__EXERCISE__
Only the pictures should be left out; repeat the rest of the data exactly.
====== SUPPLIED DATA
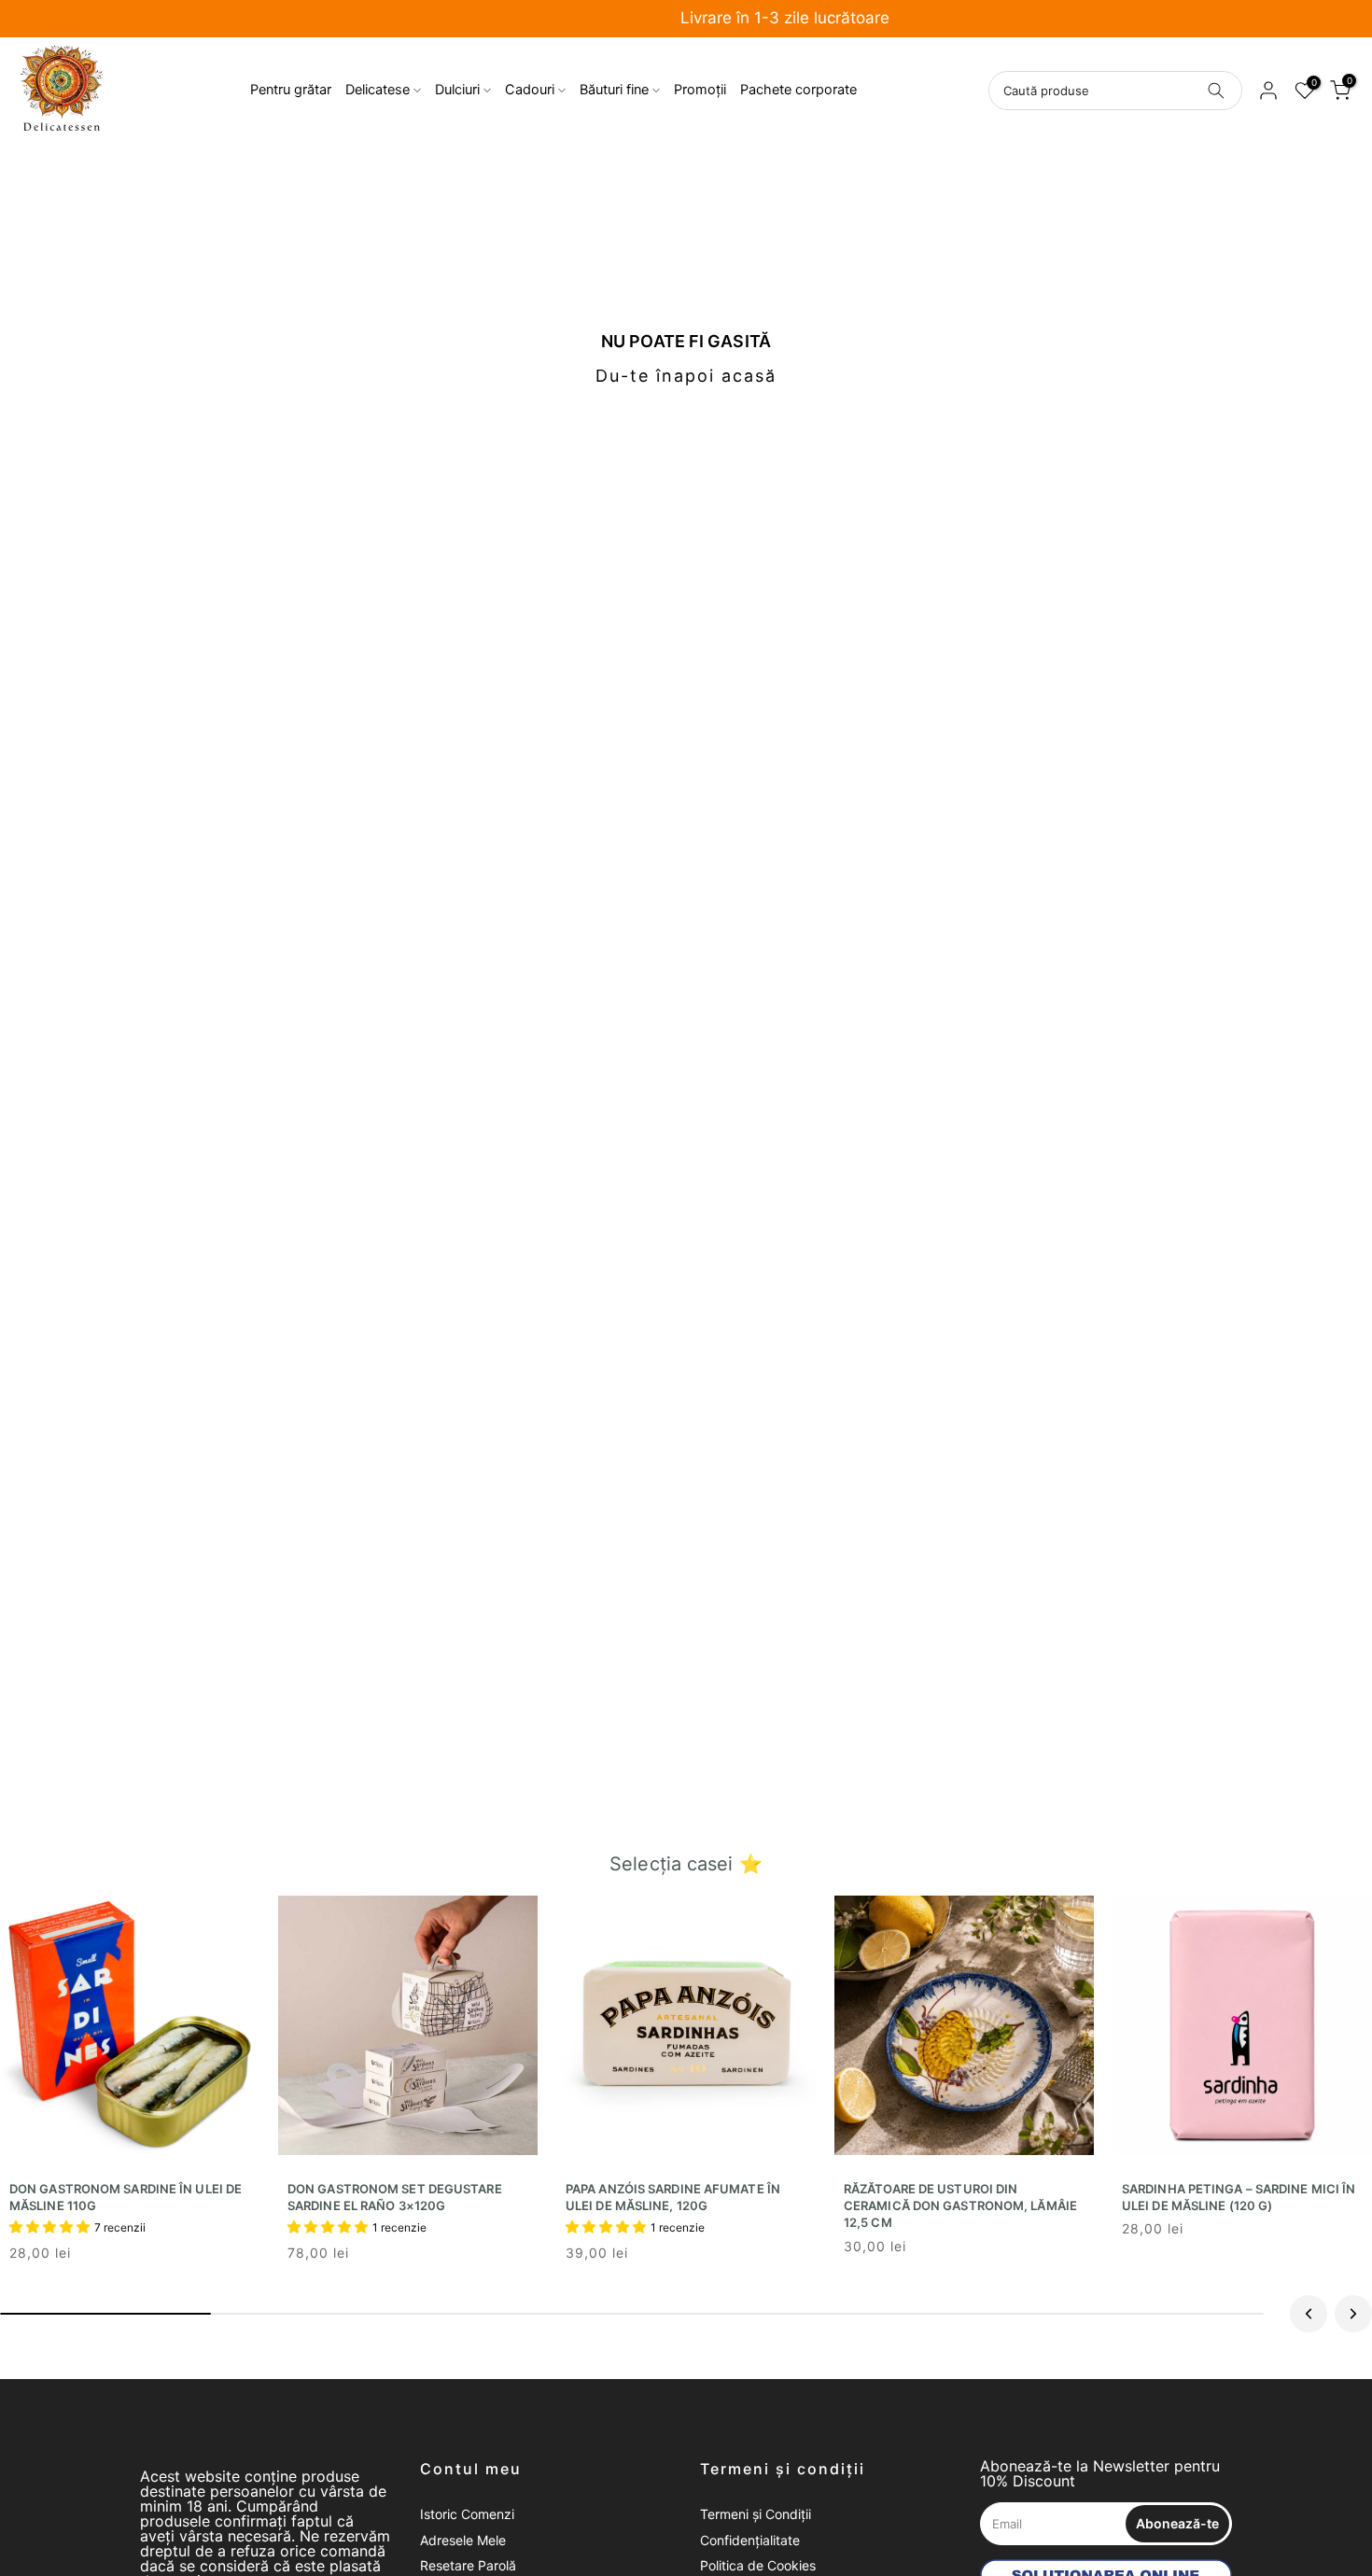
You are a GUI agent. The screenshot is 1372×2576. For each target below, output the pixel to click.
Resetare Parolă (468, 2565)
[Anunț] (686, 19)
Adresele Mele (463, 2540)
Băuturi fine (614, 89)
============
__ANSWER SPACE__
You are a GUI agent. The screenshot is 1372×2576. For each target below, output the pixel to click.
Resetare Parolă (468, 2565)
[Anunț] (686, 19)
Adresele Mele (463, 2540)
Băuturi fine (614, 89)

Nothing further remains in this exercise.